**Collected data entries**
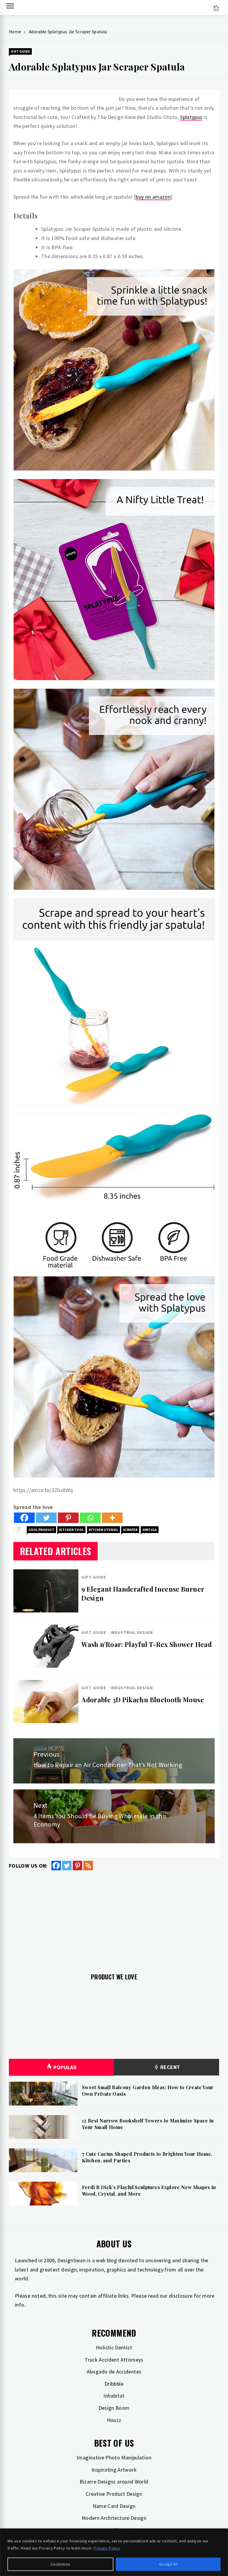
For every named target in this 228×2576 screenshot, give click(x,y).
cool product (41, 1529)
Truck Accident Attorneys (114, 2359)
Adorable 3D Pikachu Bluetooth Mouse (142, 1699)
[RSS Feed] (88, 1865)
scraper (130, 1529)
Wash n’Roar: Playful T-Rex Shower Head (146, 1644)
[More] (112, 1518)
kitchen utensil (103, 1529)
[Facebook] (24, 1518)
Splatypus (191, 117)
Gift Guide (20, 51)
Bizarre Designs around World (114, 2481)
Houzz (114, 2420)
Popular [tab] (65, 2067)
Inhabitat (113, 2395)
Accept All (168, 2564)
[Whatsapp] (90, 1518)
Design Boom (114, 2407)
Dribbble (114, 2383)
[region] (114, 2552)
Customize (60, 2564)
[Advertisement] (114, 1918)
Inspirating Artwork (114, 2469)
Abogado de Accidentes (114, 2371)
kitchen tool (71, 1529)
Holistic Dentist (114, 2347)
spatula (149, 1529)
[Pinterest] (68, 1518)
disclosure (181, 2295)
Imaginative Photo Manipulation (114, 2457)
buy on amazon (153, 196)
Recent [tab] (169, 2067)
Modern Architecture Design (114, 2517)
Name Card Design (114, 2506)
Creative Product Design (114, 2493)
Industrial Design (131, 1632)
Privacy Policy (107, 2548)
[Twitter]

**Exercise**
Above are some records; copy exactly the lines from the one with "kitchen tool (71, 1529)" through the one with "Industrial Design (131, 1632)", both included, and no others.

**Answer below**
kitchen tool (71, 1529)
Holistic Dentist (114, 2347)
spatula (149, 1529)
[Pinterest] (68, 1518)
disclosure (181, 2295)
Imaginative Photo Manipulation (114, 2457)
buy on amazon (153, 196)
Recent [tab] (169, 2067)
Modern Architecture Design (114, 2517)
Name Card Design (114, 2506)
Creative Product Design (114, 2493)
Industrial Design (131, 1632)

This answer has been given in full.